WHAT THE TASK ASKS: Can you repeat the records below word for word, starting with the line that contains "coordinates (504, 76)." and ending with the line that contains "Looking at the image, I should click on (167, 14).", both included?

RECORDS PROVIDED:
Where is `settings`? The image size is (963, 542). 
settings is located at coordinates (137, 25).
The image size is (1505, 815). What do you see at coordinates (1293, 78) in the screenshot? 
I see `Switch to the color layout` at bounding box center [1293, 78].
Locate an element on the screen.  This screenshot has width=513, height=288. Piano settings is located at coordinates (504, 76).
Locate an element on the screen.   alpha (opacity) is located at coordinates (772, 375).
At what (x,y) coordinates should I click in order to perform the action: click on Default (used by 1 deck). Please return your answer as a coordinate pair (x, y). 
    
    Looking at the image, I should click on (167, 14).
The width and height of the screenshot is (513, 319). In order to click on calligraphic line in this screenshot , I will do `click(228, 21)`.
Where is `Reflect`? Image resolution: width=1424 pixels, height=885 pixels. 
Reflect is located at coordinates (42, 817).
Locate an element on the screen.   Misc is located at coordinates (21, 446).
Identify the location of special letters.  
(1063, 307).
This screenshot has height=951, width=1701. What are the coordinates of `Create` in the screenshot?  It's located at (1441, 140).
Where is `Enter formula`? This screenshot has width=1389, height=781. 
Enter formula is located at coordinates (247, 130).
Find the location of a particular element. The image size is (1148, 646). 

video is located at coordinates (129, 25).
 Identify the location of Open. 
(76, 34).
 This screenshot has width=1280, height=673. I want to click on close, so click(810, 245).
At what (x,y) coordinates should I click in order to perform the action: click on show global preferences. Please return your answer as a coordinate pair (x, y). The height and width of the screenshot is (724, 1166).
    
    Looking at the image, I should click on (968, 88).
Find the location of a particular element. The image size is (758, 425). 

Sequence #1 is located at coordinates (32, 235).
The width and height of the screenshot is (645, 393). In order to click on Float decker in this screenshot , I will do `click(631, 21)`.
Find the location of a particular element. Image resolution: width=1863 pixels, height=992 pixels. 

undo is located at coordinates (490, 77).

SOLUTION FOR THIS PROBLEM:
Locate an element on the screen.  This screenshot has width=513, height=288. Piano settings is located at coordinates (504, 76).
Locate an element on the screen.   alpha (opacity) is located at coordinates (772, 375).
At what (x,y) coordinates should I click in order to perform the action: click on Default (used by 1 deck). Please return your answer as a coordinate pair (x, y). 
    
    Looking at the image, I should click on (167, 14).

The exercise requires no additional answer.